[Opening INPUT DATA section]

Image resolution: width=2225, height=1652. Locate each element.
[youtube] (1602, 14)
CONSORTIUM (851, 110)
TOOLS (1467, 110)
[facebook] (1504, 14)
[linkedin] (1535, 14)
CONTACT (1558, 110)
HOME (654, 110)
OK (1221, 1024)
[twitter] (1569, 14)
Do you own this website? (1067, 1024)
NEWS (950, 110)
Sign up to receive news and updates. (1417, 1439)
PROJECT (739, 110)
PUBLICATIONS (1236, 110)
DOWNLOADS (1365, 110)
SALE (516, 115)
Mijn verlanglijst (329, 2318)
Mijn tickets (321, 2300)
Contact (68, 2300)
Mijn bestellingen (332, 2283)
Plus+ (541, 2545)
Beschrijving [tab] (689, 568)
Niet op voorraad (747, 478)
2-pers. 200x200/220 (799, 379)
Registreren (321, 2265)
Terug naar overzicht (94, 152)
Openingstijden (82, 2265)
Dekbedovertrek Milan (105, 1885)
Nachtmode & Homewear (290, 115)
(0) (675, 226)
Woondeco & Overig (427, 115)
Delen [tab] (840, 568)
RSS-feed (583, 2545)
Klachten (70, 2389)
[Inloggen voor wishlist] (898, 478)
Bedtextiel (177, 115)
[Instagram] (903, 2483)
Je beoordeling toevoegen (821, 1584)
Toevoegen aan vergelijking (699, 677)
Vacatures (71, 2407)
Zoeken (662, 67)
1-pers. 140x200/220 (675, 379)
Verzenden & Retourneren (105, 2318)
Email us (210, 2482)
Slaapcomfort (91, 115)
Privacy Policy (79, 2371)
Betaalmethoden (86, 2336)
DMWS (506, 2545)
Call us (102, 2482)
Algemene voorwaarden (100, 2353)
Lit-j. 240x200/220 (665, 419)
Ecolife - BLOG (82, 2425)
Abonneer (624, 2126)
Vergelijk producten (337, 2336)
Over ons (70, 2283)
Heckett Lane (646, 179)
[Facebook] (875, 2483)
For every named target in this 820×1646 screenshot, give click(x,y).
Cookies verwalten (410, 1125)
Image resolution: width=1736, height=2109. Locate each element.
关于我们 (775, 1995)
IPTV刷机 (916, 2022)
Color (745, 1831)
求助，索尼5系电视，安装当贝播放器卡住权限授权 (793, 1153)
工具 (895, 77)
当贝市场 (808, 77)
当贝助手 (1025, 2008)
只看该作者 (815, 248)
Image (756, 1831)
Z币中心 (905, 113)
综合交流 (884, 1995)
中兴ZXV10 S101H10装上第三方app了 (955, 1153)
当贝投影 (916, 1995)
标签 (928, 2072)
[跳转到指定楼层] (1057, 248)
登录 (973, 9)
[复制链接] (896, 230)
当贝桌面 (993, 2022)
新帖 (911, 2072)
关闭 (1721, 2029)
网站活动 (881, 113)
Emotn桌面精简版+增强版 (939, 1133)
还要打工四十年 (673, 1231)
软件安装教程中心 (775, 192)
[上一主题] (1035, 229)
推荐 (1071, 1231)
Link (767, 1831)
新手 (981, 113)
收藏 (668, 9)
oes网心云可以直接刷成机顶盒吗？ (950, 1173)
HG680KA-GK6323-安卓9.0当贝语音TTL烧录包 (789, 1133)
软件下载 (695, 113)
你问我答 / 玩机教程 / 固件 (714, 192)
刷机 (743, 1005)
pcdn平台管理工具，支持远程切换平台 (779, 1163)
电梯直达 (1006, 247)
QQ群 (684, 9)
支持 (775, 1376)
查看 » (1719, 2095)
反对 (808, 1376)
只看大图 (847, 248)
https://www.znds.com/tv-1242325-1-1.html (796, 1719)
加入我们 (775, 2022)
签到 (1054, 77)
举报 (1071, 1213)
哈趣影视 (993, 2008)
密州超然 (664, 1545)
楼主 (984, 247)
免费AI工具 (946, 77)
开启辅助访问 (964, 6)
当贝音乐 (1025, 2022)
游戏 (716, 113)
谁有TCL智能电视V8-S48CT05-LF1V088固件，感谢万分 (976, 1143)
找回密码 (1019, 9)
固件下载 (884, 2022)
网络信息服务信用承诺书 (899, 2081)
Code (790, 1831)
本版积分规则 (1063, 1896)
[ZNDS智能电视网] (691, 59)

[Closing INPUT DATA section]

- [PROBLEM REQUIREMENTS]: Filter the records above for "Mijn" and copy every matching line.

- [SOLVED EXERCISE]:
Mijn verlanglijst (329, 2318)
Mijn tickets (321, 2300)
Mijn bestellingen (332, 2283)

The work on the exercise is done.